Data excerpts Block Start
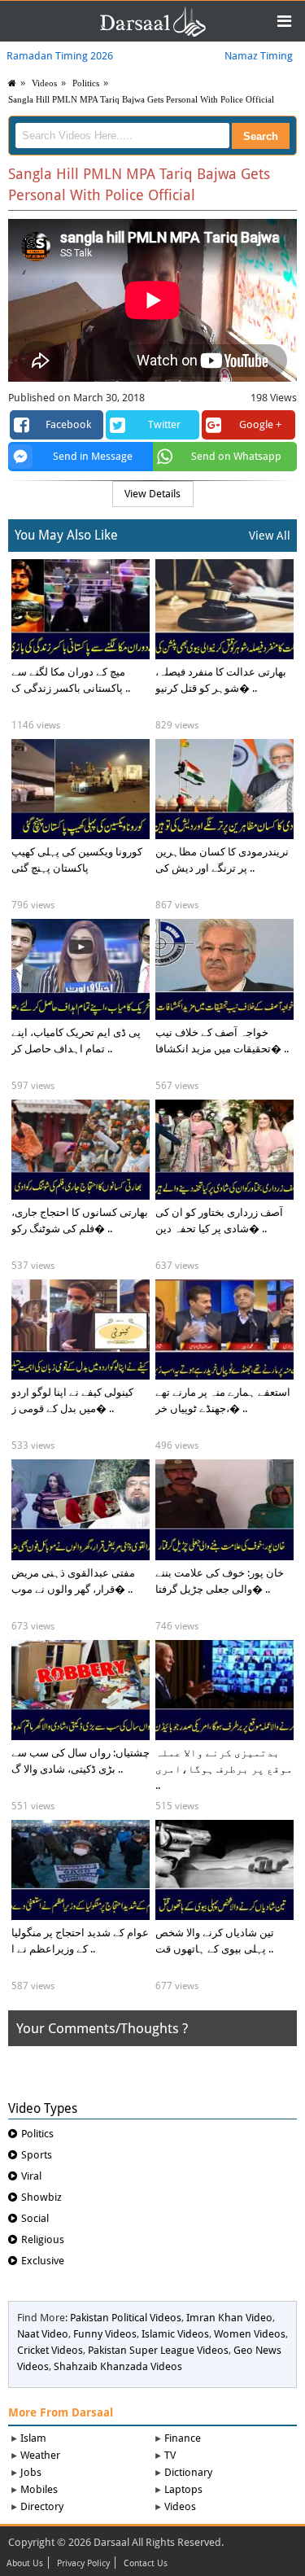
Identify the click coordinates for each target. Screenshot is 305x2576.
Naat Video (42, 2334)
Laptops (183, 2489)
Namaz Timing (258, 56)
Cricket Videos (50, 2350)
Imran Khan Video (229, 2317)
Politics (85, 83)
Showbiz (41, 2197)
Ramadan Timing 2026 (60, 56)
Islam (33, 2438)
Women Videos (249, 2334)
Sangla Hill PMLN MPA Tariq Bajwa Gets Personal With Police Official (141, 99)
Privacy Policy (83, 2564)
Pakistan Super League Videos (158, 2350)
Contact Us (146, 2564)
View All (269, 535)
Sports (36, 2155)
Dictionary (188, 2472)
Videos (180, 2506)
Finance (182, 2438)
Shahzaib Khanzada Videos (118, 2366)
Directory (41, 2506)
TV (170, 2455)
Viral (31, 2176)
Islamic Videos (175, 2334)
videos (44, 83)
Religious (42, 2239)
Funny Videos (105, 2334)
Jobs (30, 2472)
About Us (25, 2564)
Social (35, 2218)
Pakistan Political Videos (125, 2317)
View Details (152, 494)
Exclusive (42, 2261)
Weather (40, 2455)
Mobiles (39, 2489)
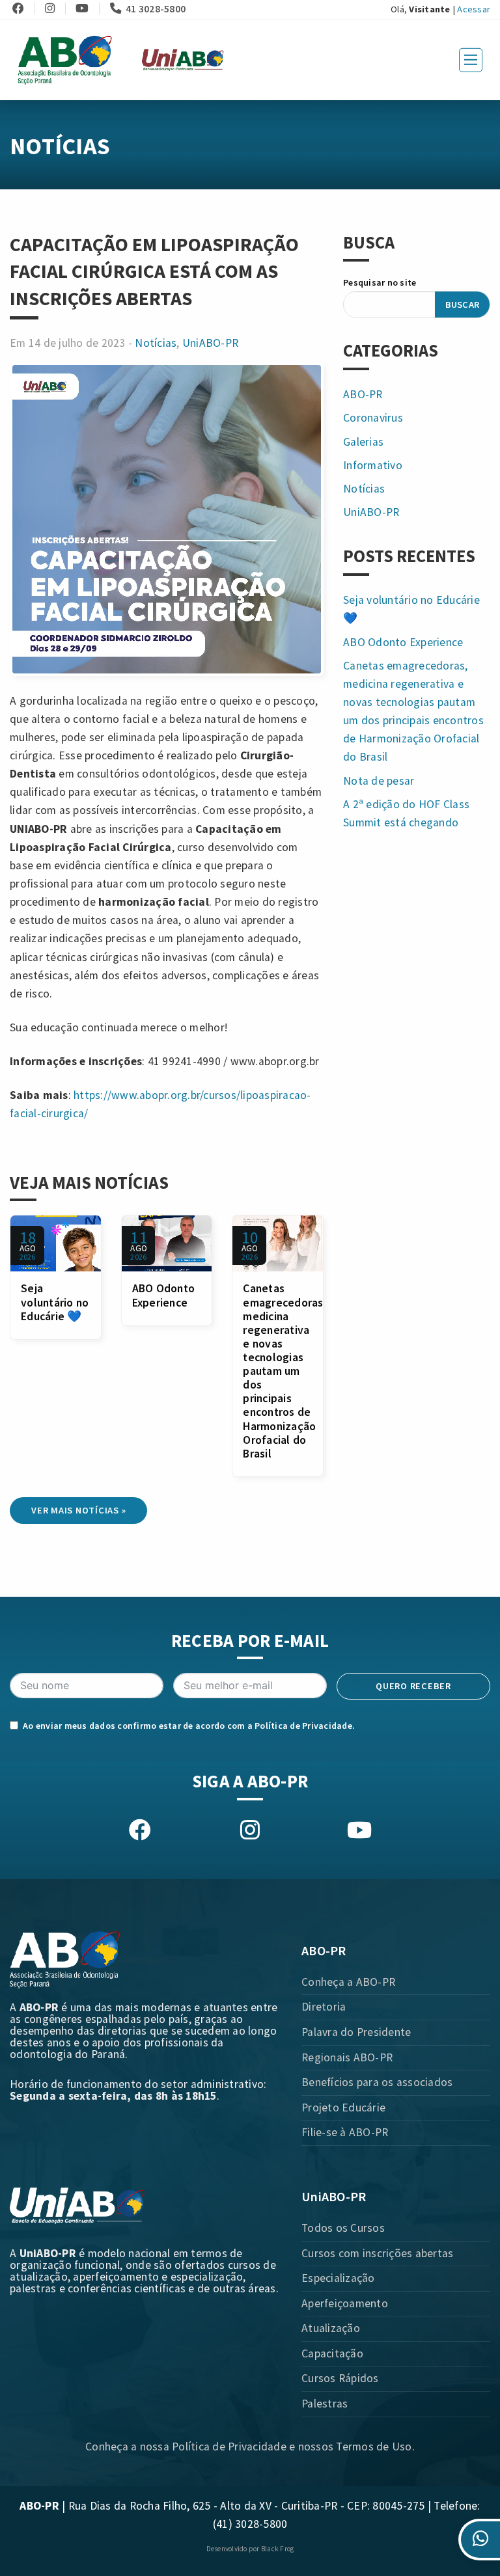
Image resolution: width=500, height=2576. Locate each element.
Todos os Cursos (343, 2228)
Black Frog (277, 2548)
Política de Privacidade (303, 1725)
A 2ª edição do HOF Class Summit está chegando (406, 813)
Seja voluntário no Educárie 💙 (55, 1302)
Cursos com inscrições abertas (377, 2253)
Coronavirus (373, 418)
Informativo (372, 465)
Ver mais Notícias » (78, 1510)
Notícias (155, 343)
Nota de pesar (378, 781)
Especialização (338, 2278)
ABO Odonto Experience (163, 1295)
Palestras (324, 2403)
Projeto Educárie (343, 2107)
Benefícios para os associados (376, 2082)
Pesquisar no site (379, 282)
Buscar (462, 304)
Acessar (473, 9)
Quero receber (413, 1686)
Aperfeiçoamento (344, 2303)
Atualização (330, 2328)
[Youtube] (86, 8)
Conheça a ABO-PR (348, 1982)
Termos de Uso (373, 2446)
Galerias (363, 442)
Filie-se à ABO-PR (344, 2132)
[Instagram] (54, 8)
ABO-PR (363, 394)
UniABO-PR (210, 343)
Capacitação (332, 2353)
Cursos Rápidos (340, 2378)
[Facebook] (22, 8)
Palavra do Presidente (356, 2032)
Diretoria (323, 2007)
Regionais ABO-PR (347, 2057)
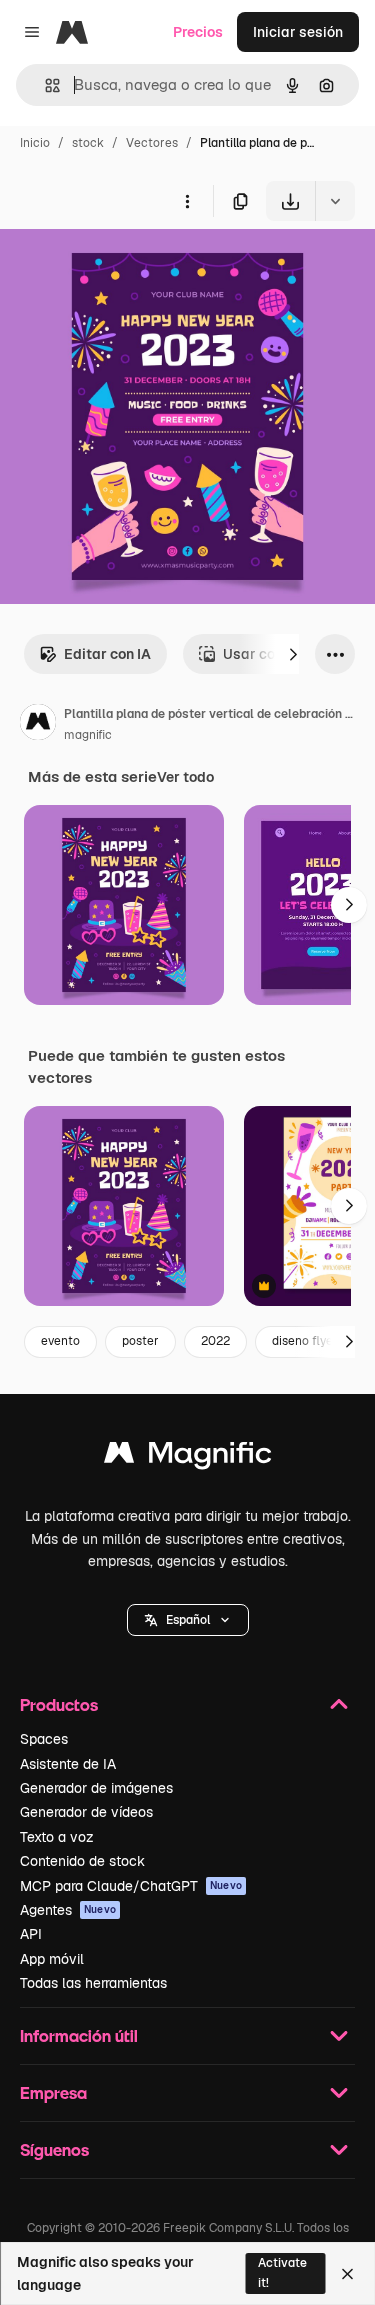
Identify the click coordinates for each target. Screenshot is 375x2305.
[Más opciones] (187, 201)
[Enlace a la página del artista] (38, 725)
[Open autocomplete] (44, 85)
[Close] (347, 2274)
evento (60, 1341)
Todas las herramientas (93, 1983)
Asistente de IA (68, 1764)
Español (188, 1620)
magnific (88, 735)
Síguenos (54, 2149)
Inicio (35, 143)
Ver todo (185, 777)
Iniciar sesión (298, 32)
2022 (215, 1341)
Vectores (152, 143)
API (31, 1934)
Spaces (44, 1739)
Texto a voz (57, 1837)
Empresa (53, 2092)
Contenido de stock (82, 1861)
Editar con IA (107, 654)
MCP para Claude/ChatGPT (131, 1886)
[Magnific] (188, 1457)
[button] (188, 1620)
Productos (59, 1704)
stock (88, 143)
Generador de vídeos (86, 1812)
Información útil (79, 2035)
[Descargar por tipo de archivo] (335, 201)
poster (140, 1341)
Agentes (68, 1910)
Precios (198, 32)
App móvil (52, 1959)
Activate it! (282, 2272)
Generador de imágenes (96, 1788)
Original (128, 267)
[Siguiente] (293, 654)
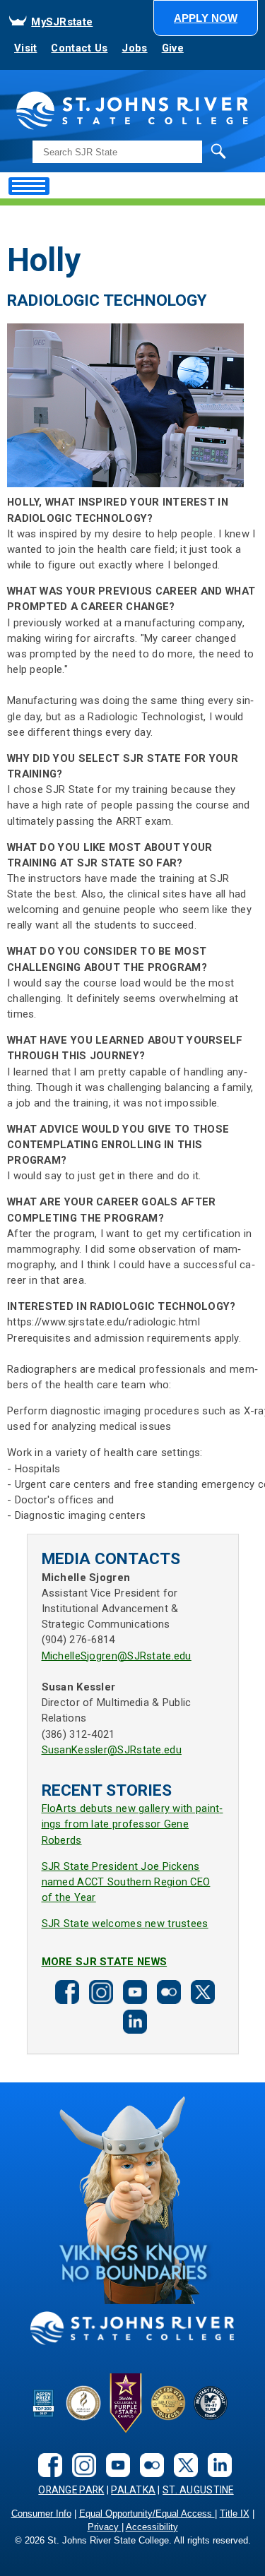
Data excerpts Block End
Above are some records; quote exactly and only the lines that begin at the line containing "Todos os Cursos (343, 2228)" and stop after the line containing "Inicio (35, 143)", leaving out the pictures.

Todos os Cursos (343, 2228)
Black Frog (277, 2548)
Política de Privacidade (303, 1725)
A 2ª edição do HOF Class Summit está chegando (406, 813)
Seja voluntário no Educárie 💙 (55, 1302)
Cursos com inscrições abertas (377, 2253)
Coronavirus (373, 418)
Informativo (372, 465)
Ver mais Notícias » (78, 1510)
Notícias (155, 343)
Nota de pesar (378, 781)
Especialização (338, 2278)
ABO Odonto Experience (163, 1295)
Palestras (324, 2403)
Projeto Educárie (343, 2107)
Benefícios para os associados (376, 2082)
Pesquisar no site (379, 282)
Buscar (462, 304)
Acessar (473, 9)
Quero receber (413, 1686)
Aperfeiçoamento (344, 2303)
Atualização (330, 2328)
[Youtube] (86, 8)
Conheça a ABO-PR (348, 1982)
Termos de Uso (373, 2446)
Galerias (363, 442)
Filie-se à ABO-PR (344, 2132)
[Instagram] (54, 8)
ABO-PR (363, 394)
UniABO-PR (210, 343)
Capacitação (332, 2353)
Cursos Rápidos (340, 2378)
[Facebook] (22, 8)
Palavra do Presidente (356, 2032)
Diretoria (323, 2007)
Regionais ABO-PR (347, 2057)
Identify the click coordinates for each target. Screenshot is 375x2305.
[Más opciones] (187, 201)
[Enlace a la página del artista] (38, 725)
[Open autocomplete] (44, 85)
[Close] (347, 2274)
evento (60, 1341)
Todas las herramientas (93, 1983)
Asistente de IA (68, 1764)
Español (188, 1620)
magnific (88, 735)
Síguenos (54, 2149)
Inicio (35, 143)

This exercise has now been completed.